### WORK TASK:
After locating the line with "Given: Open the 请选择性别 gender dropdown" in the data that follows, return it and every later line exactly, up to and including the line with "This screenshot has height=773, width=1568.".

[EXTRACTED ENTRIES — start]

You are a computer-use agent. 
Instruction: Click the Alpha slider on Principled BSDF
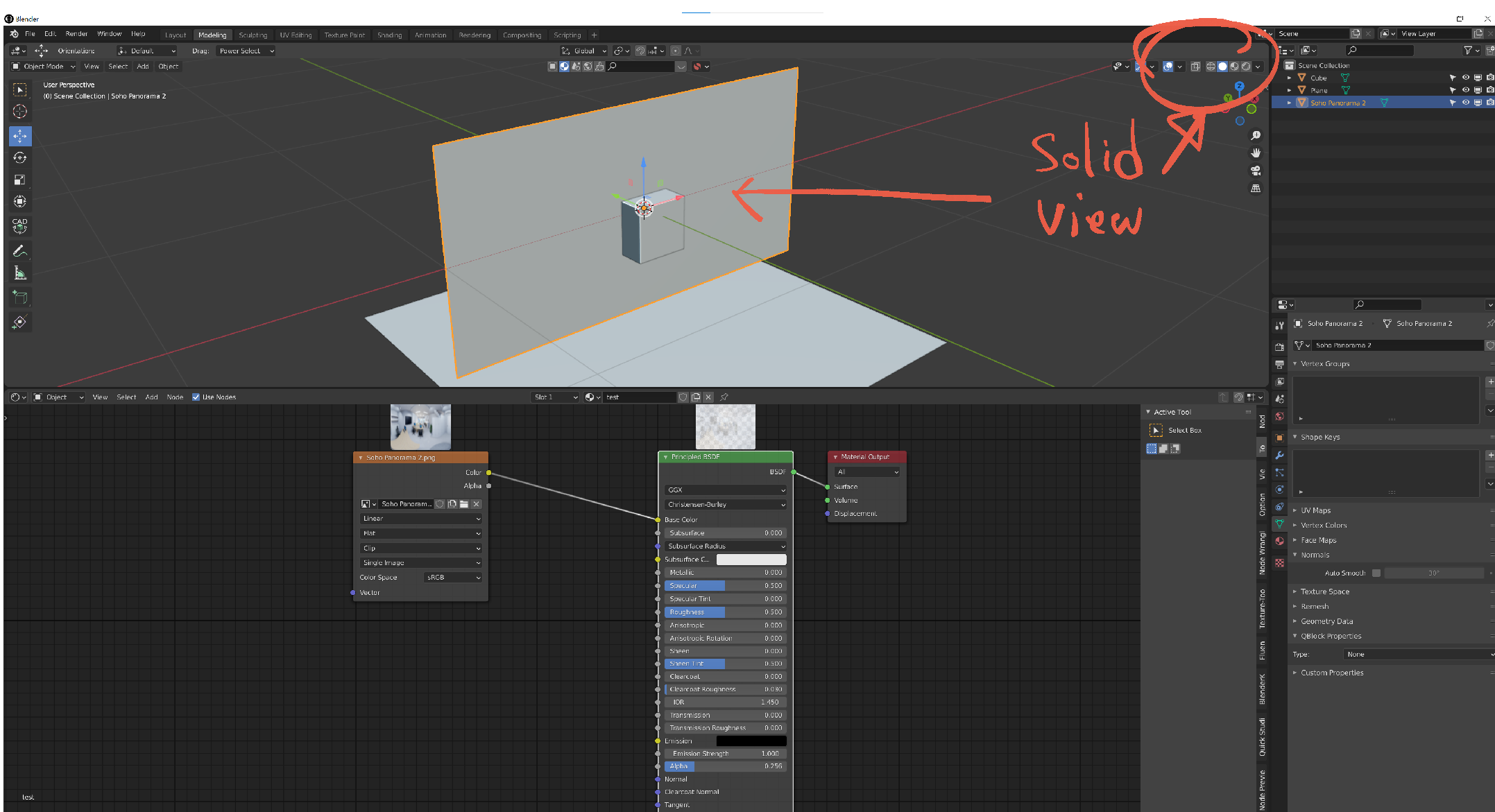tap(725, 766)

[EXTRACTED ENTRIES — finish]
[EXTRACTED ENTRIES — start]

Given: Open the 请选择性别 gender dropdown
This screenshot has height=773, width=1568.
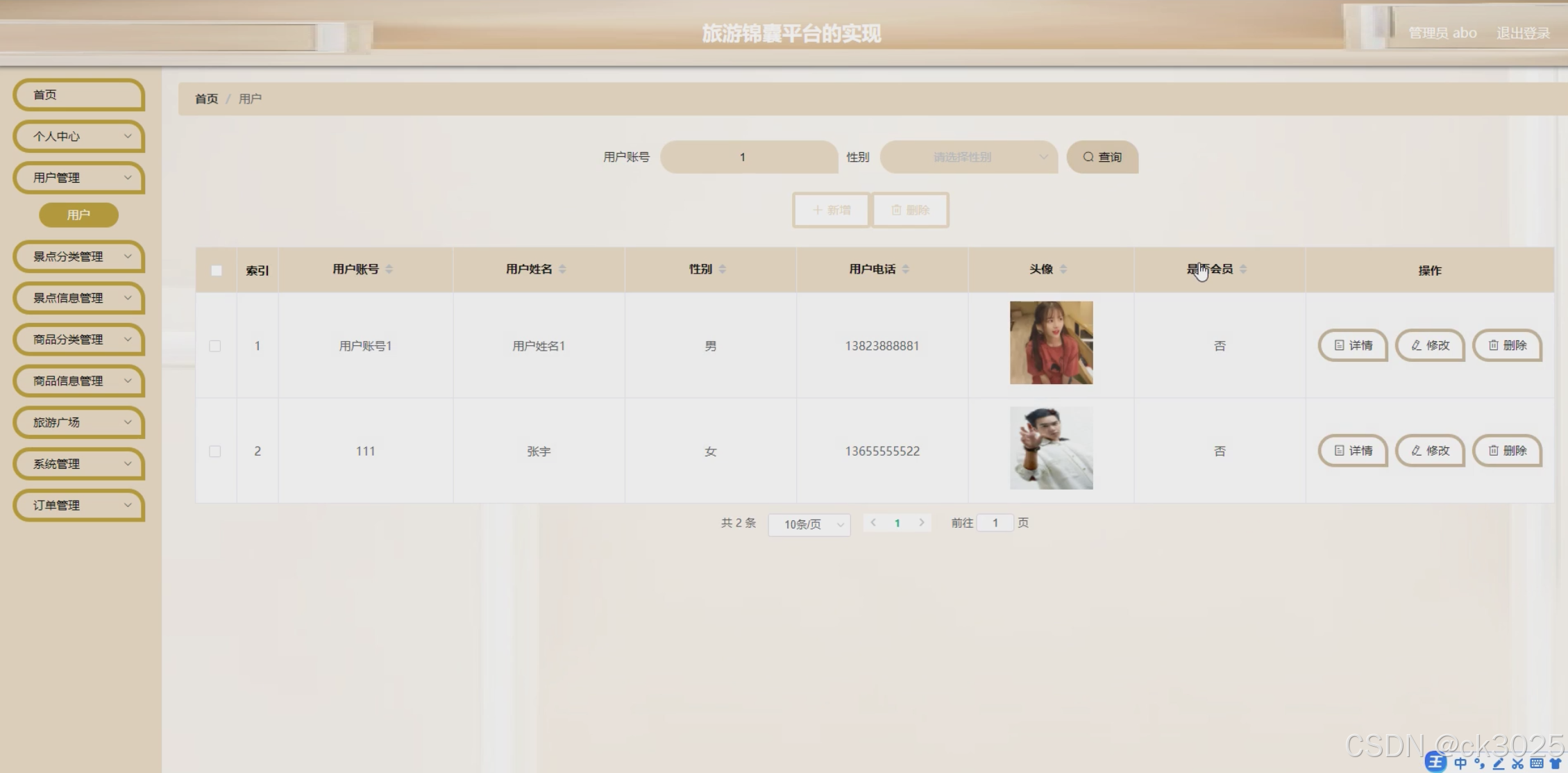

[EXTRACTED ENTRIES — finish]

### RESULT FOR THIS EXERCISE:
Given: Open the 请选择性别 gender dropdown
This screenshot has height=773, width=1568.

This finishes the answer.